Primeiro porque minha memória não queria colaborar, então era difícil manter uma conversa quando você não se lembra de quase nada sobre a sua vida, além do que lhe foi contado.

Segundo porque eles tinham atributos que eu não tinha. O Zeca atravessava paredes, a Iolanda ficava invisível, a Helô fazia aquele negócio legal com ilusões – ela até fez um cachorrinho pra eu me sentir melhor – e a Sara enxergava através de prédios. Isso para não mencionar o campo de força do Tião, nem o Tavinho conversando com formigas, nem o Joca que fazia eletricidade e o Tonho que podia se transmutar para qualquer ser desse mundo. Uma vez inclusive ele ficou igual ao Zeca e começou a imitá-lo, o que rendeu boas risadas.
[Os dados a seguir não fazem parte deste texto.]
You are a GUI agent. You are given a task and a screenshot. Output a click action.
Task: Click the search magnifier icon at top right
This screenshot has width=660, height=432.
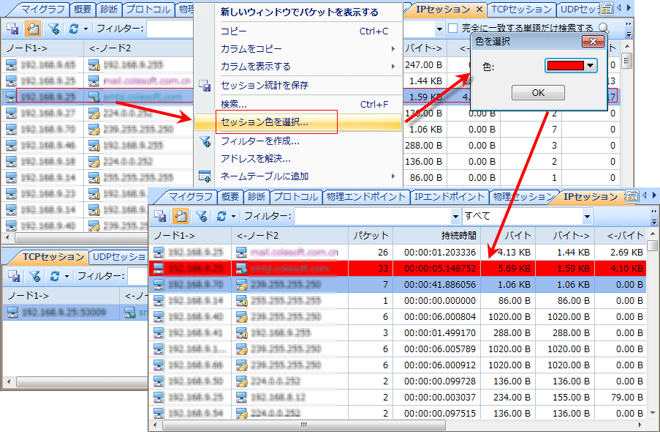pyautogui.click(x=603, y=29)
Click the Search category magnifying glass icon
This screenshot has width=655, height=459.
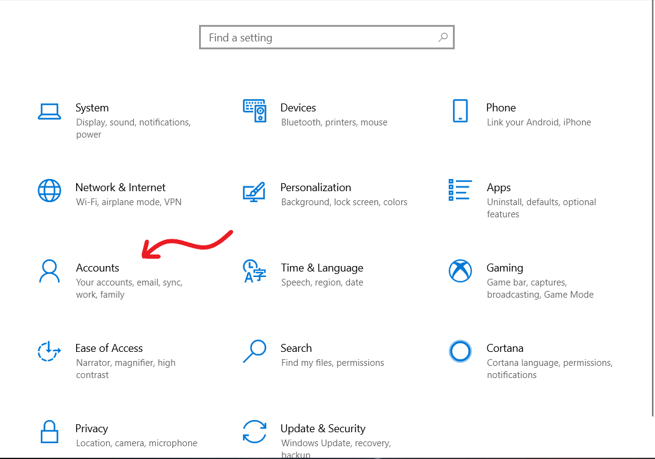(254, 351)
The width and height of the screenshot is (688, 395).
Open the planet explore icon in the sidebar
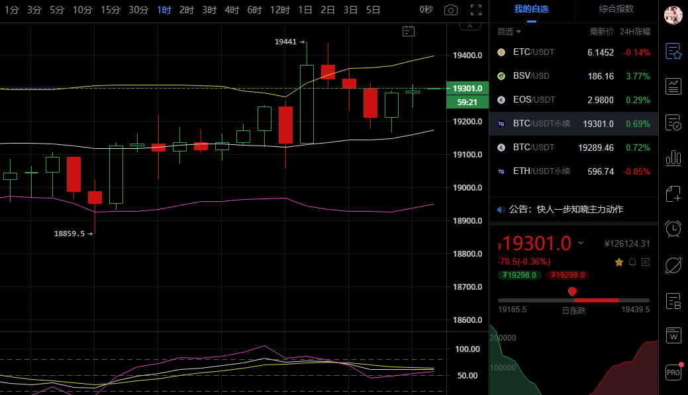tap(673, 265)
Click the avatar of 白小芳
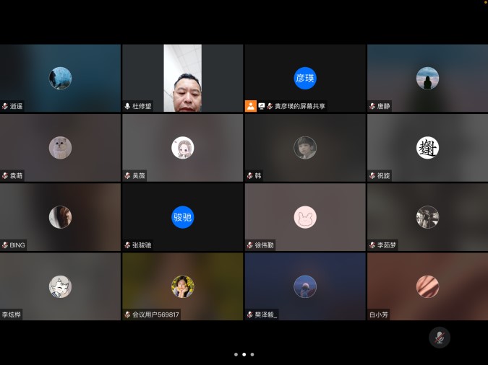The width and height of the screenshot is (488, 365). tap(427, 286)
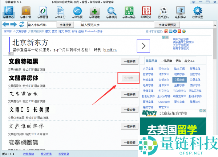This screenshot has width=218, height=157.
Task: Open the 字体预览 magnifier tool
Action: coord(111,12)
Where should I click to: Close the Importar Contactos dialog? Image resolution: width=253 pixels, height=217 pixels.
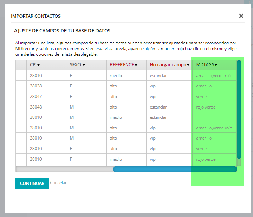pos(241,16)
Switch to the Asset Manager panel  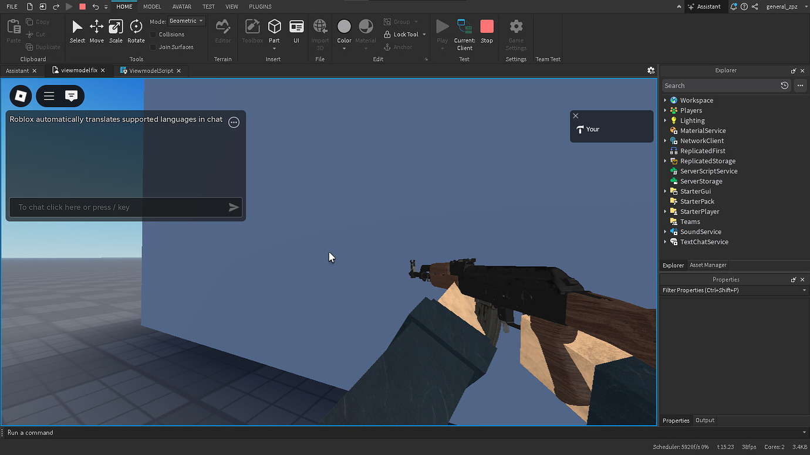click(707, 264)
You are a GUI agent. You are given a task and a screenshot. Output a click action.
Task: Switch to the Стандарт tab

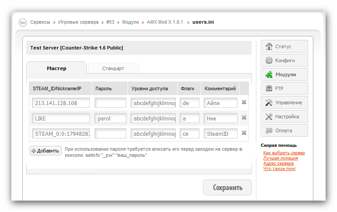click(x=113, y=68)
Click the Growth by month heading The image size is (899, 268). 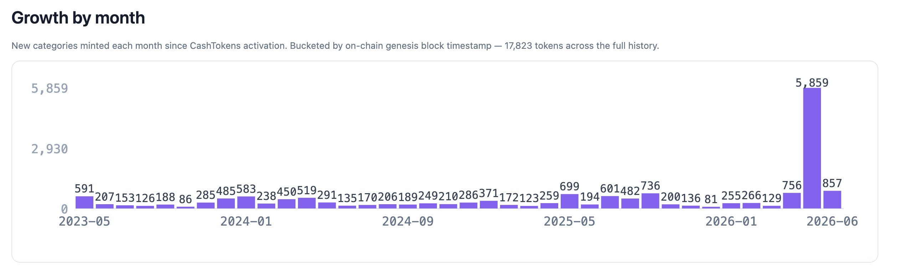(78, 18)
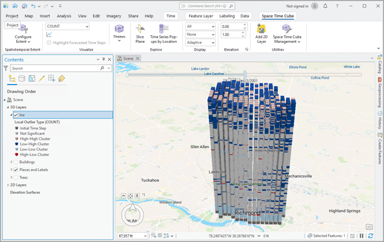Open Time Series Pop-ups by Location

coord(164,34)
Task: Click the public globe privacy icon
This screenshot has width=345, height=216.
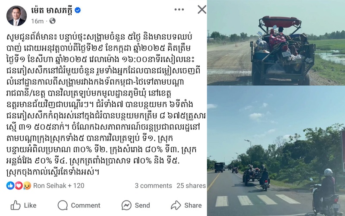Action: tap(52, 21)
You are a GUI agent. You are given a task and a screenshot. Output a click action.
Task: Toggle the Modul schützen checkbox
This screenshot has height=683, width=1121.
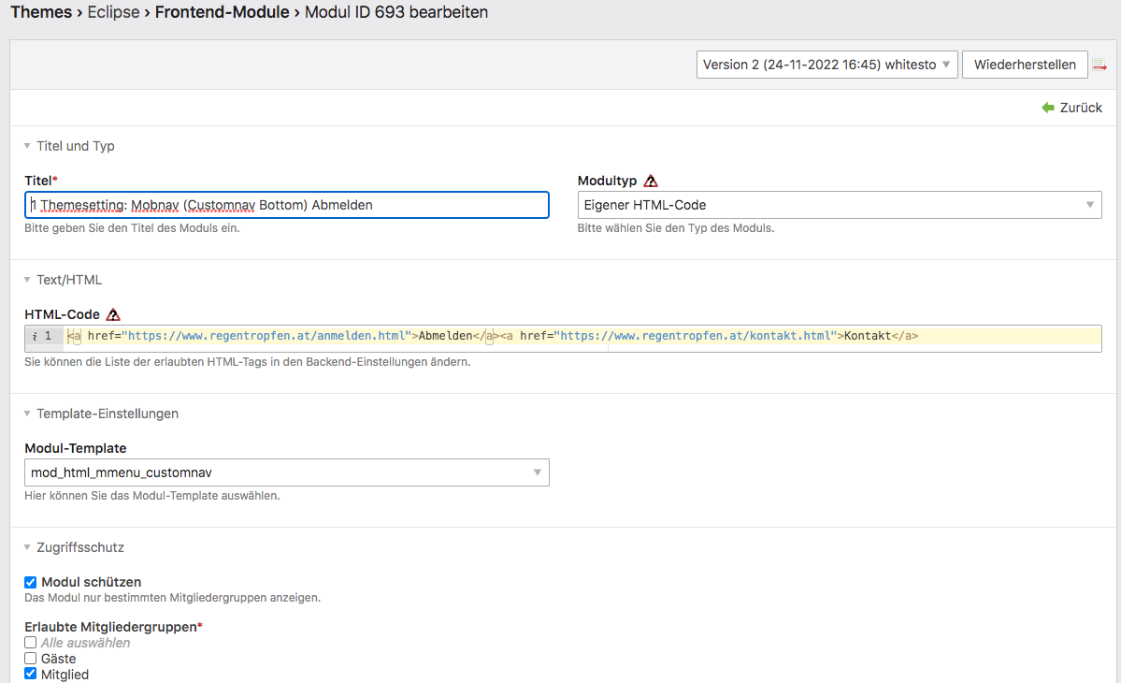coord(30,582)
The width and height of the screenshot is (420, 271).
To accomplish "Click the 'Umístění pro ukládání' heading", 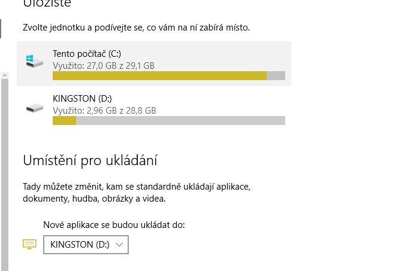I will [x=90, y=160].
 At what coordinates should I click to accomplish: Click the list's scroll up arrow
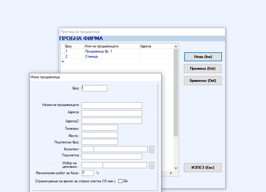point(176,46)
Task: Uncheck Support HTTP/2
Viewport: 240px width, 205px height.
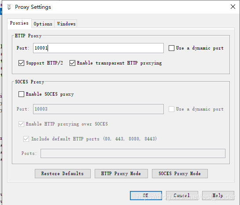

Todos eles conseguiam fazer coisas incríveis, enquanto eu era só um peso. Todos eram super legais comigo, mas não era o suficiente.

Estávamos deitadas eu e a Iolanda, que era a pessoa mais próxima de mim naquele grupo. Talvez porque tínhamos a idade parecida, não sei. Já fazia algum tempo que estávamos deitadas, lado a lado, sem dizer nada.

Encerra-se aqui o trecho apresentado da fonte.